Chrys: Vegan leather jacket, Blaise moto leatherette harness bet, diamond basic tee, own trousers / Rooney: Petal sleeve tee, wide leg leatherette trousers / Sara: satin tie neck cardigan, leatherette moto leggings

A MEETING WITH HIRAETH

By Alice Butterlin

Rediscover our meeting with Rooney Mara and her Hiraeth partners from our issue 86.

An exceptional actress known for her roles in acclaimed films like Her, Carol, Millennium and A Ghost Story, Rooney Mara has always shown a rare gift for inhabiting complex, often dark characters. A longtime vegan, she recently decided to launch a conscience-driven project with her close friends and business partners Sara Schloat and Chrys Wong: a line of vegan ready-to-wear called Hiraeth. Guided by a new ethical way of living, she reflects on the negative impact of disposable fashion and the urgent need for ethical clothing. We recently chatted with Rooney Mara, the face of Givenchy’s new fragrance L’Interdit, and her two associates.

How did you all meet and initiate the project?

Rooney: I have known Sara since I was little, and I met Chrys a few years back. Sara and I had been talking about doing something for a while, so when I went vegan and decided to also eliminate animal products from my wardrobe and saw how few options there really were, it really came from my own need. Then we got Chrys involved and things went from there.

Sara: Rooney and I grew up together and have been friends all our lives. The impetus for the brand was Rooney’s idea. When she began to steer away from leather goods, we started talking about it more seriously.

Chrys: I met Rooney only a few years ago. I had always admired her unique sensibility. So when Rooney approached me with this project that she and Sara conceptualized, I was immediately interested and wanted to help in any way I could.

Where did your love of fashion stem from?

Sara: For me, my love of fashion came from my mom and from growing up with Rooney.
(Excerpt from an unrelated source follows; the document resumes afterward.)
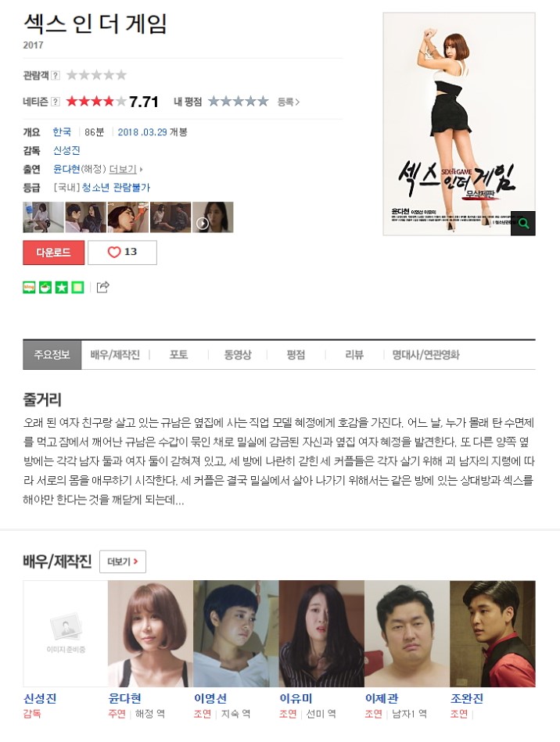The width and height of the screenshot is (560, 742).
Task: Click the help icon next to 네티즌
Action: point(56,102)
We always shared a love of fashion and clothes, even from the time we were quite young. In fact, I can remember reading Vogue for the first time at Rooney’s house when we were kids.

Chrys: During the last year of college, I was taking summer courses in Paris where I met some very fashionable people and hung out at Colette every day.  Someone suggested that I take a job at Maxfield, a high-end boutique in Los Angeles, when I returned home. My time at Maxfield coincided with the rise of Rick Owens and Nicolas Ghesquière at Balenciaga. It was an exhilarating time. I learned a lot, and I have been enthralled with fashion ever since.

The name Hiraeth seems like a pertinent choice to represent your brand, as this Welsh word translates to a certain sense of nostalgia in English. What are you nostalgic for?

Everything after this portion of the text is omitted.